Carol Burnett, Age 75: Star of her own comedy ensemble that included Mr. Korman, Vicki Lawrence, Lyle Waggoner and another legend I'll get to in a moment, I remember her sketch comedy fondly, though I must have seen it in syndication as it began before I was born and ended when I was only 4. Perhaps it's something my mom had on while I was in the crib. Burnett is still around, and most recently loaned her voice to the animated Horton Hears a Who.

Tim Conway, Age 74: He may well be one of the funniest people on the planet, and I was very happy to see him guest star recently on 30 Rock(and read that his voice has appeared on several episodes of Spongebob Squarepants). One of my favorites, it was always great to see him work with Harvey Korman on the Carol Burnett Show, especially when he made it impossible for Korman to keep a straight face. He's still here, and he's still hilarious.

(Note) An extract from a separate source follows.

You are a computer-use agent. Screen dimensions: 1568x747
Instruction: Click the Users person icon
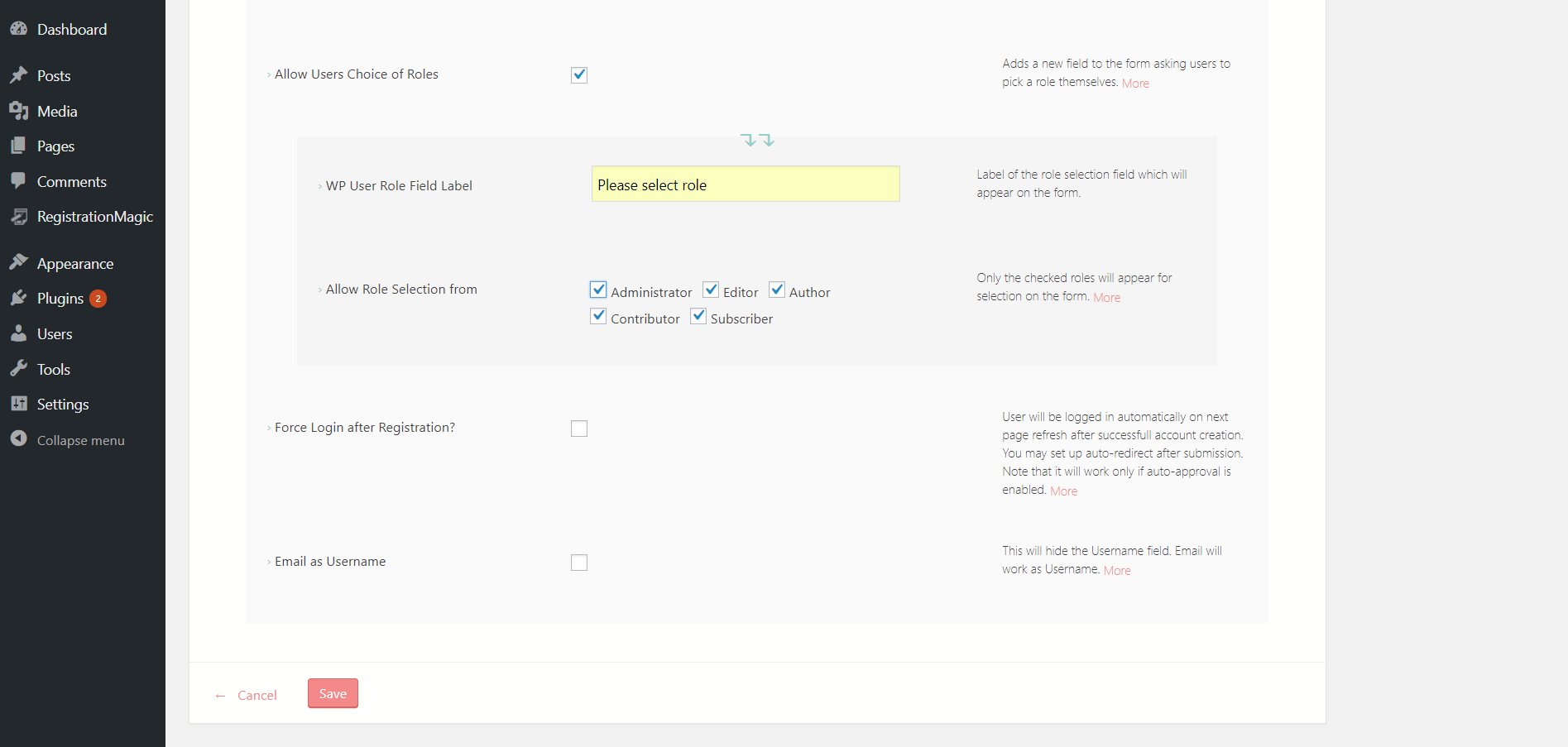(x=18, y=333)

Morgan Freeman, Age 70: The man's very presence adds class, dignity, and legitimacy to any project he appears in. His credits are far too numerous to list, though highlights for me include Lean On Me, Glory, Se7en, Robin Hood; Prince of Thieves, The Shawshank Redemption, Unleashed and Batman Begins. I recently caught another solid performance of his in Feast of Love, can't wait to see him in The Dark Knight, and can't believe I still haven't seen Driving Miss Daisy. I'm adding that one to my queue now.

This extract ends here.